Leader of Opposition Business in the Senate Donna Scott Mottley

 

Taxi operators have escalated their protest against what they see as unfavourable provisions in the new Road Traffic Bill making its way through Parliament, blocking strategically important roadways in the Corporate Area and elsewhere on Wednesday morning.

Access to Norman Manley International Airport was affected by the protest for a while, the road in the vicinity of Harbour View roundabout being blocked. That has now been cleared.

The road in the vicinity of the Caribbean Cement Company was earlier blocked by taxi operators. It was subsequently cleared by the police.
 
Traffic in Linstead, St. Catherine has also been disrupted.

Owners of taxis and other public passenger vehicles are particularly incensed about reports that they will be liable for offences committed by drivers of their vehicles.

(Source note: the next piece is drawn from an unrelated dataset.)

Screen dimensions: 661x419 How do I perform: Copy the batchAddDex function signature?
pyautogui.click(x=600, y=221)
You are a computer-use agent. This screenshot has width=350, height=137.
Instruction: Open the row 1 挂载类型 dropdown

The bill, recently passed with many amendments in the House of Representatives, is scheduled to be taken up next by the Senate.

Opposition senators

Opposition Senators have served notice that they will raise a range of  concerns and questions which have arisen about the amended Road Traffic Bill when the Upper House meets on Friday.
 
Senator Donna Scott-Mottley, Leader of  Opposition Business in the Upper House, has declared that there are outstanding issues which must be settled before the Bill can go further.
 
The Senator, speaking Tuesday on RJR's Beyond the Headlines, said some of  the issues which have arisen in the amended bill are new and werre just presented to senators, so there was not enough time for them to be properly assessed.
 
She argued that opposition senators are not against the changes to be made, but are concerned that some of  the provisions may have unintended consequences for members of  the public.
 
The Opposition Senators will be standing firm on the issue on Friday, Scott Mottley affirmed.
 
"There will be robust debate, because we have a duty to protect the public," she said, referring to some taxis as "weapons of mass disruption," regarding the manner in which they are operated.
 
Nevertheless, care must be taken in the legislative process to avoid "unecessary consequences, or consequences which we have not anticipated and taken into account and planned for."
 
Regulations
 
One major question relates to the absence of regulations accompanying the bill, she said.
 
"The regulations can  in fact address concerns, and that is why, for good governance, it's more important to me that you actually see how it is intended to function," she stressed.
 
She also questioned whether passing on liability for infractions by taxi drivers to the owners of the vehicle will achieve the desired effect.
 
"My own experience is that after the driver has committed a number of infractions he simply walks off the driver and moves on to another job."
 
What is required, she said, is "a system which is effective in penalising those who break the law," an objective which, according to her, is not likely to be met in this measure.